This week I learned 4 February 22, 2025
Analyzing code, beauty and questions
“Readable code”
This is a pet peeve of mine by now.
Arguing that one piece of code is more “beautiful”, “readable” or “clean”, than another is not an argument. These terms are meaningless because their meaning varies from person to person, depends on their experience with different patterns and programming languages, and because they exist on a spectrum.
At the extremes of this spectrum, we can probably all agree - for example, a single line containing five nested ternary operators including some bit shifting is neither “clean” nor “beautiful”. However, as you move toward the middle of the spectrum, things become progressively muddier.
That’s why I would be very happy if we instead focused on identifying technical advantages or disadvantages with an approach.

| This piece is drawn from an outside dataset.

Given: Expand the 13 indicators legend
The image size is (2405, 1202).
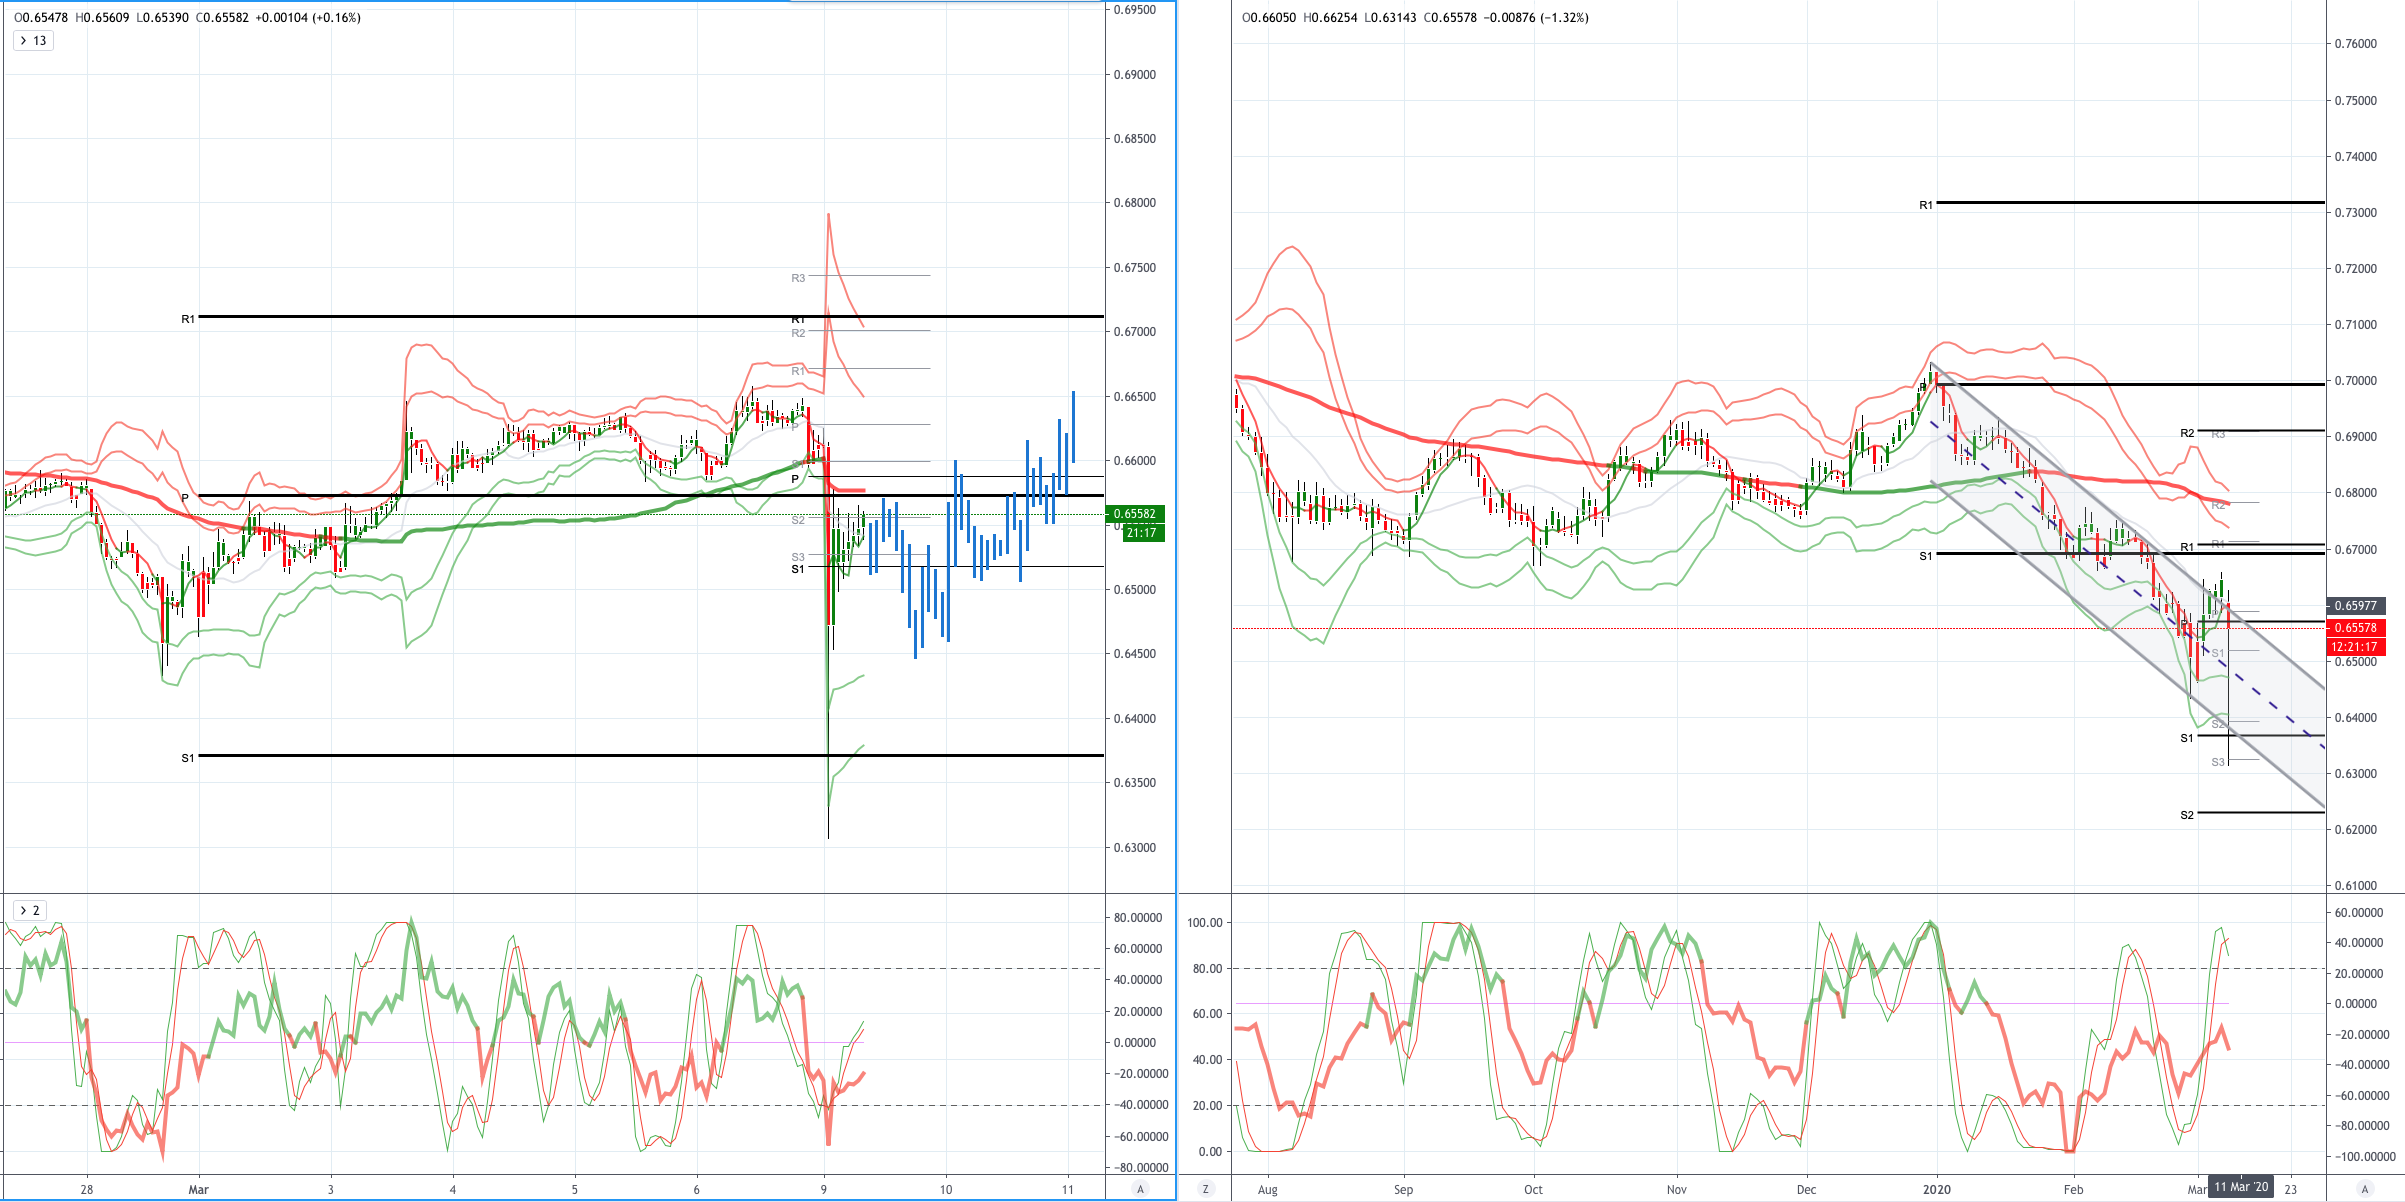Looking at the screenshot, I should click(x=33, y=41).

- Is it simpler to change in the future?
- Is it more performant?
- Does it use outdated APIs?
- What are contexts/use cases for an API you are designing? Are 80% of the usages simple or are you making the callers life difficult?

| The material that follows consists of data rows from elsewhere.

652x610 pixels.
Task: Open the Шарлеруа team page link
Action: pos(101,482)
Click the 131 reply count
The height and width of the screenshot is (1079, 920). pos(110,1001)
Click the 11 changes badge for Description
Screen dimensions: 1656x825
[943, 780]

- Will the caller fall into the pit of success or shoot themselves in the foot? How can you avoid that?
Code analysis
What are you looking for, when you are tasked with analyzing a program, you have never seen before?

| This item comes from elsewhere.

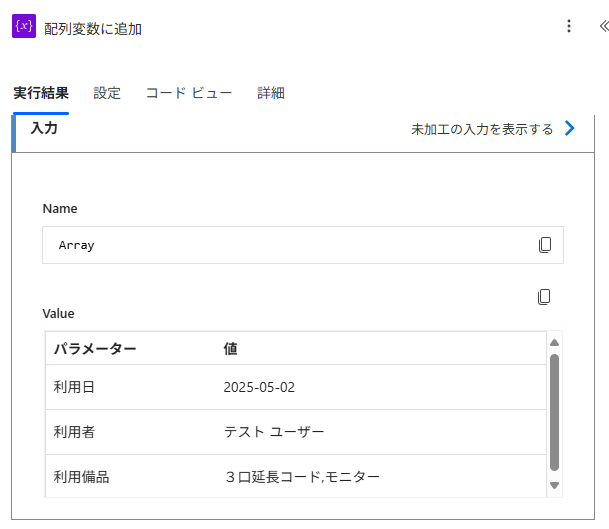This screenshot has height=529, width=609.
Task: Click the scroll up arrow in Value table
Action: (554, 342)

These are the things, that I can think of.
Credentials in code
Credentials should be provided via environment variables, config files or some database values. If not, these are the problems:
- You might accidentally share access to your production data.
- Switching between environments will happen by commenting out code. This increases the probability of accidentally committing the wrong environment and could mean operating on the wrong data in production or on another developers machine.
To load environment variables from a file, there are libraries like
dotenv in most programming languages.
Memory leaks/unclosed connections
Memory leaks increase memory consumption of a long running service until they blow up. However, how exactly you can provoke this depends on the programming language.
def get_data():
conn = create_db_conn()
# Do stuff with conn
In Java, this kind of code, would cause memory leaks sooner or later, however in Python it might not.
The reference implementation CPython uses reference counting to
dispose of values, that are no longer referenced from anywhere in the
program. Same goes for Swift and Rust (Rc<T> or Arc<T>). This
means, when no code references conn anymore its __del__ method
will be called and it will be collected, eventually. Therefore, if
your database library of choice calls self.close() in the __del__
method, you should not leak connections and memory, eventually.
Eventually is doing a lot of the heavy lifting here, because it is not
deterministic when garbage collection runs. That means, it is always
better to explicitly dispose of connections or closeable things via
with if a contextmanager exists or try/finally.
def get_data():
with create_db_conn() as conn:
# Do stuff with conn
SQL injections
Well, not much to say here. If you find something like the following code, you probably have a problem. Use prepared statements - always!
@app.get("/")
def home(id: str):
query = f"SELECT * FROM person WHERE id = '{id}'"
with create_db_conn() as conn:
with conn.cursor() as cursor:
cursor.execute(query)
Concurrency issues
If your language supports coroutines and cooperative scheduling, you need to make sure, that you are not using some synchronous method somewhere, that will block your whole event loop or a worker thread.
Code issues
This is much more lose, than the other points, but there are two things, that I find invaluable.
One is to always think about side-effects (any IO, e.g. database, network or file access). Consider the following function.
def calc_complex_things(conn):
data = get_data_from_database(conn)
return data.x * data.y * data.z
This ties the actual calculation with how the data is retrieved. What if we separated out how the data is retrieved?
def calc_complex_things(data):
return data.x * data.y * data.z
Now it is possible to test the actual calculation without any external
setup, which makes testing much faster and also allows us to use
something like hypothesis to do property based testing. Also, this
function can be used in a variety of contexts without accidentally
overloading the database, because it was called in a hot loop.
The other thing is something like this:
def foo(x: int):
if x == 5:
y = Person(name="Test")
else:
print("Wohooo!")
# 100 lines later, that do not use y
z = calc_z()
if z > 0:
# implicitly means x == 5, therefore this is ok
print(y.name)
This might all work, but it will blow up at some point, because at
that point z > 0 might not imply x == 5 anymore. y should be
declared closely to where it is used.
Notice, how I didn’t call this “not beautiful” or “not clean” but instead focused on potential downsides.
Architecture
I think architecture
Question feature requests
When I was younger and tasked with implementing some features, I often tried to just implement what made sense to me. Over the years, that approach has changed.
Oftentimes, most feature requests I receive are not sufficiently defined. Therefore, I almost always need to ask what really needs to be done or clarify something. The lesson here is, that what makes sense to me, often does not make sense in a larger context, that I don’t have. So ask questions, even if you think, you know what you should do.